━━━━━ Listed entries ━━━━━

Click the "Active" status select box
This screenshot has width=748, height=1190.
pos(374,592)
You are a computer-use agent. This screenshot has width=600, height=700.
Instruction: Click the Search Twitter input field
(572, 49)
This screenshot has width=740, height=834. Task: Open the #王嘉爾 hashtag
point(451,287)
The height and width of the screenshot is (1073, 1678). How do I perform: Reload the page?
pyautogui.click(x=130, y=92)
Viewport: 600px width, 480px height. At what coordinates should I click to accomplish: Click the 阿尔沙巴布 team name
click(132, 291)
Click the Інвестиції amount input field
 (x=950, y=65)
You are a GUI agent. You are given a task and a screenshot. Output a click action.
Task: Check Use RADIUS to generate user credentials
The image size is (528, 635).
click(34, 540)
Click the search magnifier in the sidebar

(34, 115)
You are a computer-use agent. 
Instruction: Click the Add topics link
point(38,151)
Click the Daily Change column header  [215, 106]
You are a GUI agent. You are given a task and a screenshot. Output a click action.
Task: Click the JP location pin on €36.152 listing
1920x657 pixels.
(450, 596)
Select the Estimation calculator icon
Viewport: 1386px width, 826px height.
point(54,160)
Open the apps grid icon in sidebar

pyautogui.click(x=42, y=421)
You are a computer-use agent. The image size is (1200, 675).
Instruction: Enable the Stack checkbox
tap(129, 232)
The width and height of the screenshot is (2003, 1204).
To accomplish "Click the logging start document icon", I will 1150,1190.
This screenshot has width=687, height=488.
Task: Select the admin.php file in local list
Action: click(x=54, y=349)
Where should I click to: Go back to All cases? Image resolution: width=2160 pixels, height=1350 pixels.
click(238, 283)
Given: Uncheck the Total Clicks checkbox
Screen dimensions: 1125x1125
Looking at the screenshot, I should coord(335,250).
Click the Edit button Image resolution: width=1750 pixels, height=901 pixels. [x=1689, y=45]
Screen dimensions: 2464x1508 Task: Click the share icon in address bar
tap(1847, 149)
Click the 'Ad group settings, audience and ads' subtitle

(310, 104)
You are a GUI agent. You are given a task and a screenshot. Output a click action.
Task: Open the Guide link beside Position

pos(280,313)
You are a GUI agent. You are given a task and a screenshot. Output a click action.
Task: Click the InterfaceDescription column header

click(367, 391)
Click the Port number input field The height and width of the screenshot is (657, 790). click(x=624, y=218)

━━━━━

**Exercise requirements**
Copy the rows word for word, from the first line up to and including the line containing "point(451,287)".

**Solved exercise**
Click the "Active" status select box
This screenshot has width=748, height=1190.
pos(374,592)
You are a computer-use agent. This screenshot has width=600, height=700.
Instruction: Click the Search Twitter input field
(572, 49)
This screenshot has width=740, height=834. Task: Open the #王嘉爾 hashtag
point(451,287)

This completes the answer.